When General Motors announced the closure of Holden’s Australian manufacturing operations in 2017, it sent shockwaves through the industry. For Jovanovic, who had risen through the ranks from a young engineer to one of the company’s most respected technical leaders, it was devastating.

“That final day at the Elizabeth plant,” he recalls, his voice momentarily catching, “watching the last Commodore roll off the line… that broke something in all of us who’d dedicated our careers to Australian manufacturing.”

Like many Holden engineers, Jovanovic remained with the company during its transition to an import-only business before its complete shutdown in 2020. He then spent two years consulting for various automotive companies, including brief stints with Toyota Australia and Ford’s Asia Pacific operations.

“I was restless,” he admits. “The consulting work was interesting, but there was always something missing. When you’ve spent decades building something, being part of a true manufacturing operation, advising from the sidelines just isn’t the same.”

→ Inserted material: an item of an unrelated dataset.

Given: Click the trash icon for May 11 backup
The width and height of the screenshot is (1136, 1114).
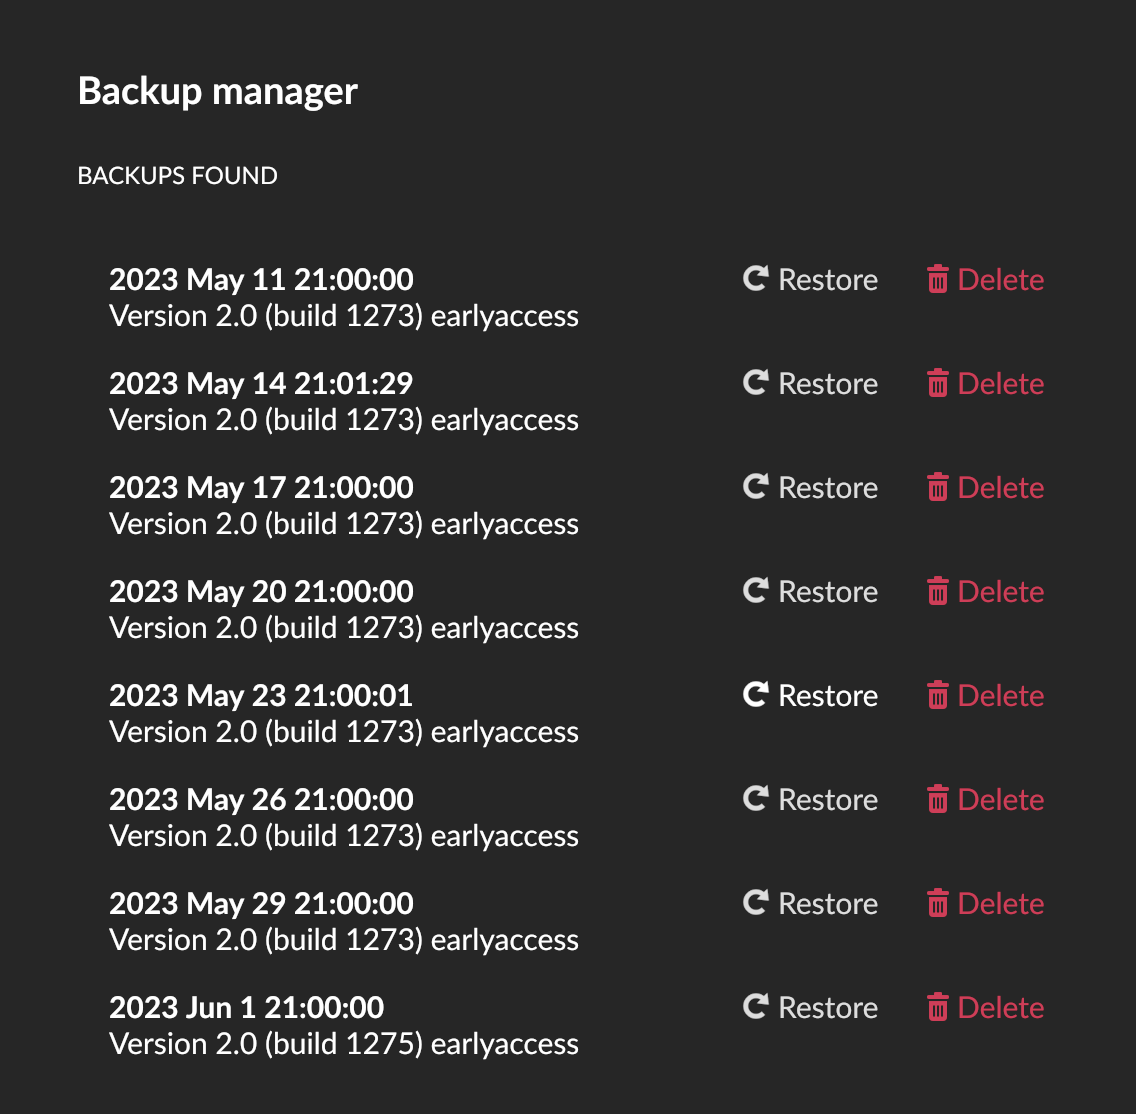Looking at the screenshot, I should coord(937,280).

GWM’s approach came unexpectedly. The Chinese automaker, formerly known as Great Wall Motors, has been steadily expanding its Australian presence, with its GWM Ute and Haval SUV range gaining traction in the market. But the company had bigger ambitions.

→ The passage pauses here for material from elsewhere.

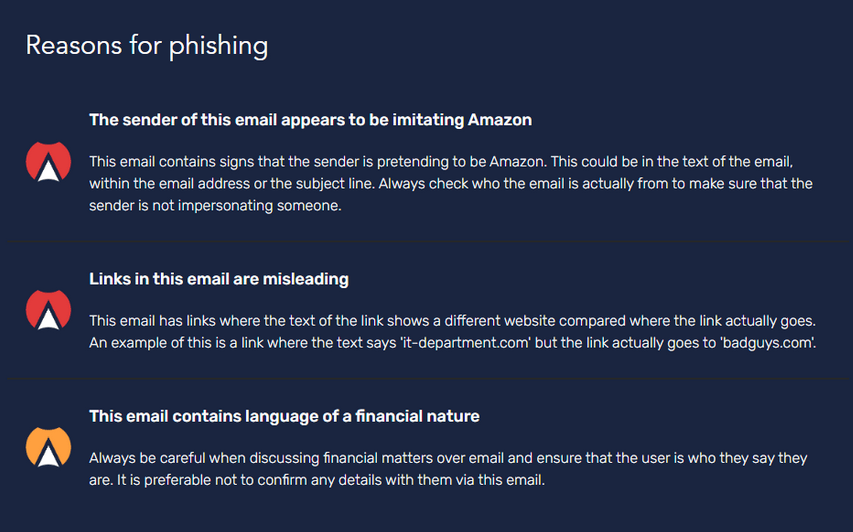Click the 'badguys.com' example text
The width and height of the screenshot is (853, 532).
point(774,342)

“They contacted me with a proposition that initially seemed too good to be true,” Jovanovic explains. “They weren’t just looking for an Australian face to put on their engineering team. They wanted to build something substantial here – a proper engineering and development operation that could transform their products for the Australian market and eventually influence their global vehicle programs.”

After months of discussions and a visit to GWM’s impressive facilities in Baoding, China, Jovanovic was convinced. The role offered something he thought had disappeared forever from Australia’s automotive landscape: the chance to meaningfully influence how vehicles are engineered, tested, and developed for local conditions.

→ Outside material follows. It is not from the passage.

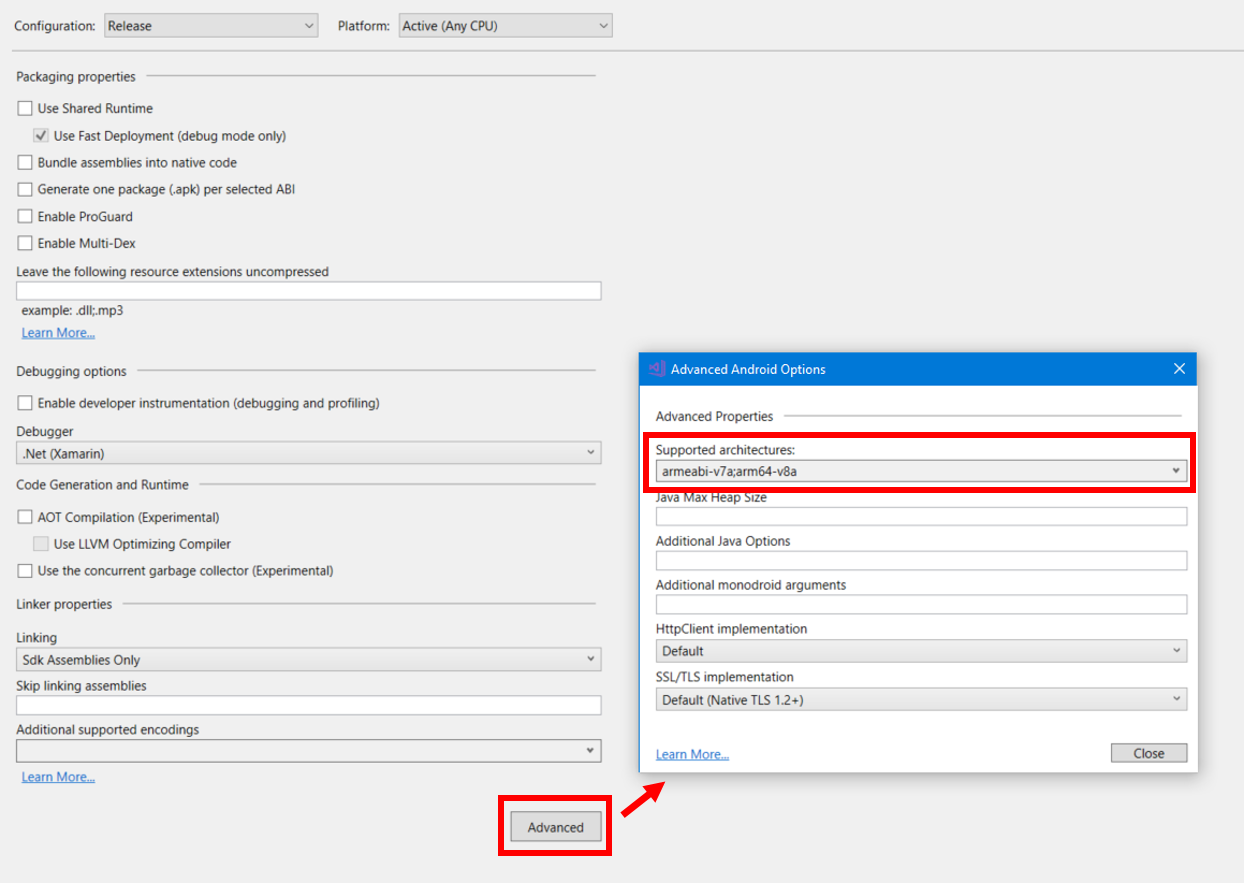Expand the Linking dropdown
Screen dimensions: 1244x883
click(308, 660)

Building an Australian Engineering Footprint

GWM’s plans, as Jovanovic outlines them, are ambitious. The company is establishing a significant engineering presence in Australia, starting with a team of 30 engineers that will grow to over 60 in the next two years. Many are former Holden and Toyota staff who bring decades of experience in vehicle development.

“We’re building a proper engineering operation, not just a validation team,” Jovanovic emphasizes. “This includes durability testing, chassis development, powertrain calibration, and electrical architecture. The goal is to create an Australian center of excellence that will influence GWM vehicles globally.”

The company has already secured a substantial testing facility in rural Victoria, complete with diverse road surfaces that replicate Australia’s challenging conditions. Plans for a more comprehensive proving ground are also in development.

“Australia offers unique testing conditions that are valuable for any global automaker,” Jovanovic explains. “We have some of the world’s most punishing roads and environmental conditions. If a vehicle can thrive here, it can succeed almost anywhere.”

The investment represents a vote of confidence in Australian automotive engineering that comes at a crucial time. Since the closure of local manufacturing operations by Holden, Ford, and Toyota, there have been concerns about the future of Australia’s automotive engineering capabilities and the potential loss of decades of accumulated expertise.

Steve Morgan, an automotive industry analyst I consulted for additional perspective, sees GWM’s move as strategically sound. “Chinese automakers are on a steep learning curve as they expand globally. Acquiring engineering talent with decades of experience at established manufacturers is a shortcut to credibility and capability. For GWM, hiring someone of Jovanovic’s caliber is a major coup.”

The Hometown Advantage

As we drive through Melbourne’s outer suburbs in a GWM Ute that Jovanovic’s team has been modifying for Australian conditions, the conversation turns to what Australian engineers specifically bring to vehicle development.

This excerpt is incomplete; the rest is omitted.